Completed Beautiful Desolation.
You do get to switch to your companions once or twice, but only for the sake of a single puzzle. Otherwise, they are here to provide different perspectives on the choices you have. And turns out, there are a few choices in this game.
At one point, you meet a tribe of flying human carcasses, unable to fully die, carried by their drones. You may decide to “free” them or leave them be. On another occasion, you’re given a choice between a more technologically advanced tribe that has virtually enslaved another tribe by providing them with free drugs. And on another occasion, you make a choice between a nanotech civilisation and what is basically a sentient moss.
One of the common themes is that a lower civilisation assumes that the communication of a higher level civilization is actually a “voice of God”. This happens at least twice throughout the game. First, the flying carcasses think that the drug dealers are “gods”, because they received their transmission. Then the drugdealers themselves happen to do the same, receiving transmission from the nanomachines. Who themselves were a failed experiment.
Despite this being an adventure game, there’s a minigame inside it that is basically a 3×3 JRPG-style battle. But collecting characters for it turned out to be a huge hassle.
The ending is not entirely what I expected. I thought it would be completely cyclic, where it turns out you cause the incident yourself, or that you change the past and safe your fiance. But no, you return to where you left, and continue living “happily ever after”.
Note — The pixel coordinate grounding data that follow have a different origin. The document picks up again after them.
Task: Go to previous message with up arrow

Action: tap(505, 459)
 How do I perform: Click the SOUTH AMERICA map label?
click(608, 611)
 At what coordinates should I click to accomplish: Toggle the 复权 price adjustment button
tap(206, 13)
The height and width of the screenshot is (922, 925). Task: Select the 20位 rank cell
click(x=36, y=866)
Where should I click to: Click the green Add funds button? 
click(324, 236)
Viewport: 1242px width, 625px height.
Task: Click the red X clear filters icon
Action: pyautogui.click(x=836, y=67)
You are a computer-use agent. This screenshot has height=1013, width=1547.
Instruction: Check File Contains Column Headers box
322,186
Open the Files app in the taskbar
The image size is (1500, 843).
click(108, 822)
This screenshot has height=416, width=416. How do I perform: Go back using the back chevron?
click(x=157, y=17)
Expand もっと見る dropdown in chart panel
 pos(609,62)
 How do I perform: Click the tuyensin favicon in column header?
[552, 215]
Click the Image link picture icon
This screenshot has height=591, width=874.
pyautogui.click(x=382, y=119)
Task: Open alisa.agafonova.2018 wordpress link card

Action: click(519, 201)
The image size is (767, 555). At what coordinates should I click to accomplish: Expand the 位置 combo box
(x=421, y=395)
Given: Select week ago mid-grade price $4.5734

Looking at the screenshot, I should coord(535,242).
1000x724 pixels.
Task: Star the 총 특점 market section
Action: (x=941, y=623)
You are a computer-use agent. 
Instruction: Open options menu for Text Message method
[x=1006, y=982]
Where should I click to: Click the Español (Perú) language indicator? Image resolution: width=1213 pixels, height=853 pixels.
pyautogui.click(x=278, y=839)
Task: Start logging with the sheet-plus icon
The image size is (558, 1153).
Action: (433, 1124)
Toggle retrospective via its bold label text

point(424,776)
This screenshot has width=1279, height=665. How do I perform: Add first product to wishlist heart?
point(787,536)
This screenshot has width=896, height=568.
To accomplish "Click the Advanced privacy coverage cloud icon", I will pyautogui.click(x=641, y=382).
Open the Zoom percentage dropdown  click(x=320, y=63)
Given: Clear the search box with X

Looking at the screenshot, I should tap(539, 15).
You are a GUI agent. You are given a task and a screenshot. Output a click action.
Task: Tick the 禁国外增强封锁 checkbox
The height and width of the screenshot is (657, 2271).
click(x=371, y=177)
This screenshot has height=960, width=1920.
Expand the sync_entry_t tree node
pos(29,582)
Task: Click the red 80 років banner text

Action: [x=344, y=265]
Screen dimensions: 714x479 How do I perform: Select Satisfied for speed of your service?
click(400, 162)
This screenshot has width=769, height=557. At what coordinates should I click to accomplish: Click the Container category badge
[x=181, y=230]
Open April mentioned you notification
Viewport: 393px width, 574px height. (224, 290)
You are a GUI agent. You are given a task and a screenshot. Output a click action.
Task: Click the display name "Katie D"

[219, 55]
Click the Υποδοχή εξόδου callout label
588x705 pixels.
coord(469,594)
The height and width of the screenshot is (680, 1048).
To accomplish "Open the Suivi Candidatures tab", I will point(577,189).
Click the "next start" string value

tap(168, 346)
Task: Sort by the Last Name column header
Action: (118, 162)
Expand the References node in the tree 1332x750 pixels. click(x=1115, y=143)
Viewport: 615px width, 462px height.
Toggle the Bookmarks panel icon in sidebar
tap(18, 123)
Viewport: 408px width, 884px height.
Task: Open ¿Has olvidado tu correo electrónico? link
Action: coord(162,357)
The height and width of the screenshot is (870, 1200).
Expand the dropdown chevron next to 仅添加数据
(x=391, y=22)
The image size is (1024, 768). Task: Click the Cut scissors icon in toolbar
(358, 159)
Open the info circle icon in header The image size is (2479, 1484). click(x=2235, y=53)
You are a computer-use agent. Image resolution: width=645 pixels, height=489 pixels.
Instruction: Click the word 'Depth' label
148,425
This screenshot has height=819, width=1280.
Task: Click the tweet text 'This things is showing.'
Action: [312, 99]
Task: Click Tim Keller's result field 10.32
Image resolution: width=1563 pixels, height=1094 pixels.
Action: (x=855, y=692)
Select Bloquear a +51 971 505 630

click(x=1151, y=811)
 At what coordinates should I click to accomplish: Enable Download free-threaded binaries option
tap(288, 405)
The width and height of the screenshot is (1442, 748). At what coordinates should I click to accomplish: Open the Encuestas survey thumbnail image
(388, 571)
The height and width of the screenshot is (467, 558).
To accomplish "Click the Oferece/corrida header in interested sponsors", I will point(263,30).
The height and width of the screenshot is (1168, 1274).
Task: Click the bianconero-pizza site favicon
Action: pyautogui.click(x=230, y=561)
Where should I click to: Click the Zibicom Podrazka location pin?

I’m not very good in adventure games. But I managed to complete this one without looking in a guide once. Maybe because some of the situations have alternative solutions, unlike most other adventures, where you have to get into the heads of the developers.
The most trouble I had was with prerendered backgrounds, it’s often hard to understand where you can and can’t walk, so I would sometimes miss crucial items, such as the drone.
Another interesting quirk is that his game has a rudimentary credit system. Sometimes you’ll find or get gold items. And their sole surpose is to be converted into credits. Ship upgrades are bought with credits, and while some are just cosmetic or quality of life improvements like the travel speed, others are necessary to complete the game.